Marcos will get failing mark from analysts; businessmen disagree

By Kyle Aristophere T. Atienza and Revin Mikhael D. Ochave, Reporters
and Matthew Carl L. Montecillo

PHILIPPINE President Ferdinand R. Marcos, Jr. failed to lay down a program to help the poor and use his political capital to reform the government in his first 100 days, economists and political analysts said on Sunday.

“Marcos tried to portray himself as a busy, man-on-the-go president who is on top of the situation,” Leonardo A. Lanzona, who teaches economics at the Ateneo de Manila University, said in a Facebook Messenger chat. “This is all performative with no real performance to speak of.”

The economy is worse, which the government has blamed on external causes, he added.

Executive Secretary Lucas P. Bersamin did not immediately reply to a Viber message seeking comment.

“We don’t see any well-directed programs that can alleviate the situation of people most affected by the global economic recession and the aftermath of the pandemic,” Mr. Lanzona said, citing the need to boost jobs and agricultural output.

Economic recovery is at risk from spiraling costs and the battered peso, which fell to a record last week. 

He said Mr. Marcos should have given up the Agriculture post to someone who can focus on the job, he said.

“This is all for show since he does not know a thing about production and distribution,” Mr. Lanzona said. “While this seemingly busy facade might be good for the ratings, it only botched up all our chances of a quick recovery.”

“The administration only managed to function in its first 100 days,” said Jan Robert R. Go, a political science professor at the University of the Philippines. “There was really nothing much.”

People would remember the president’s first 100 days for the sugar fiasco that led to his top aide quitting as executive secretary. He also failed to provide a clear vision for the country, Mr. Go said in a Messenger chat.

“For a presidential campaign that relied heavily on imaging, the president’s team failed in that aspect. We see officials resigning or being removed from office one after another,” he said. “This is not a good sign.”

The Marcos government had also failed to show that it’s on top of the country’s problems, Mr. Go said. “We are not expecting complete solutions, but a clearer plan or agenda must be laid out. People need work to fulfill their needs.
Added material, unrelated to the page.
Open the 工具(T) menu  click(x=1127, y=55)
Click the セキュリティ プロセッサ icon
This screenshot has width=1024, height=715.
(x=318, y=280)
This should be the focus of this administration.”

A survey by Pulse Asia Research, Inc. on Sept. 17 to 21 showed that 42% of Filipinos disapproved of the government’s handling of inflation, a problem that remained the top concern of Filipinos.

The lack of a clear agenda during his presidential campaign has led to uncertainties on both the economic and political fronts, said Philip Arnold “Randy” P. Tuaño, dean of the Ateneo School of Government.

“The president’s failure to participate in election debates strengthened this perception,” he said in a Viber message. “The government needs to address the rising prices of food and fuel, address the gaps in pandemic response and providing employment.”

The resignation of his Cabinet officials showed that Mr. Marcos is not in control, Arjan P. Aguirre, a political science professor at the Ateneo, said in a Messenger chat. “It proves that the existence of in-fighting between forces or factions wanting to have better access to or control of important positions in the government.”

“What we are witnessing here is that a particular camp is getting the upper hand,” he added.

The resignation of Executive Secretary Victor D. Rodriguez, Press Secretary Trixie Cruz-Angeles and Commission on Audit Chairman Jose C. Calida “showed a national leadership in disarray,” said Terry L. Ridon, a public investment analyst and convenor of think tank InfraWatch PH.

“It reflects the political infighting among various groups within the Marcos Cabinet, which the president could not contain,” he said in Messenger chat, adding that it could affect his unity narrative. 

He added the public does not care about the infighting and are more concerned about how he solves rising prices and poverty.

George T. Barcelon, Philippine Chamber of Commerce and Industry (PCCI) president, gave the president a passing mark for approving sugar imports and choosing the “right” Cabinet members.   

“He set the direction of where he would like the country to be,” he said by telephone. “With the selection of the right Cabinet members, the business sector has been quite positive because these are people who have credentials.”

Mr. Marcos had passed policies to improve the country’s image as an investment destination, Francisco Alcuaz, Jr., executive director of the Makati Business Club, said in a Viber message.

“The main achievements in the business and economic space are amending the Build-Operate-Transfer Law implementing rules and regulations and giving business process outsourcing firms the flexibility in remote work,” he said.